- **Prompt**
What lines of the material below include the string "computer"? Copy all of them.

--- Input material Enclosed Below ---

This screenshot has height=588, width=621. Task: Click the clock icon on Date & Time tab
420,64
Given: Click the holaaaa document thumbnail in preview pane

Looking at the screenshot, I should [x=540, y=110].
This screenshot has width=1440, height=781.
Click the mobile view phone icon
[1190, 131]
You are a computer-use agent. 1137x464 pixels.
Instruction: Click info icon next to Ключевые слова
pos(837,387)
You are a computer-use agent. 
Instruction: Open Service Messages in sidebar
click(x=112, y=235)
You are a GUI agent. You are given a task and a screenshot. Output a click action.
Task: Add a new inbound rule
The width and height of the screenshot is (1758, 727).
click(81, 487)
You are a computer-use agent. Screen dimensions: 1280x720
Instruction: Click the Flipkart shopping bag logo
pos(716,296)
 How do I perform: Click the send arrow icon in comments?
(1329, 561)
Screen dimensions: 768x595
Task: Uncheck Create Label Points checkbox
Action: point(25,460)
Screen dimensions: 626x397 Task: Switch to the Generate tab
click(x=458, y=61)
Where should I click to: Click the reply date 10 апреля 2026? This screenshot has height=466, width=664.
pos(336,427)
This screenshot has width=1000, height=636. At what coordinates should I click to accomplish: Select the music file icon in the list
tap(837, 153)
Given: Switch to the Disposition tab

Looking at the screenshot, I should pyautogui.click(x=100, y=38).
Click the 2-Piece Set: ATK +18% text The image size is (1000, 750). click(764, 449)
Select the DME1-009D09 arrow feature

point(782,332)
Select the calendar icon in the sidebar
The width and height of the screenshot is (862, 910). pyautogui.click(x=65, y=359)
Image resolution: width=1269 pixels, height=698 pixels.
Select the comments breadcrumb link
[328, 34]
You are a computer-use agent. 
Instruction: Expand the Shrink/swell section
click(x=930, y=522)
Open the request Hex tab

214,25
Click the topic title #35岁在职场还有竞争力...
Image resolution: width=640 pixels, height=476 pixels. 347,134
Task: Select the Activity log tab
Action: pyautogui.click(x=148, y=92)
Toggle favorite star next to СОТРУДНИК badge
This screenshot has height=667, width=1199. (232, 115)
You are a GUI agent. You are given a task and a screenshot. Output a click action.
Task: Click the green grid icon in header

--- End of Enclosed Input material ---

- **Answer below**
You are a computer-use agent. 1137x464 pixels.
You are a computer-use agent. 
You are a computer-use agent. Screen dimensions: 1280x720
You are a computer-use agent. 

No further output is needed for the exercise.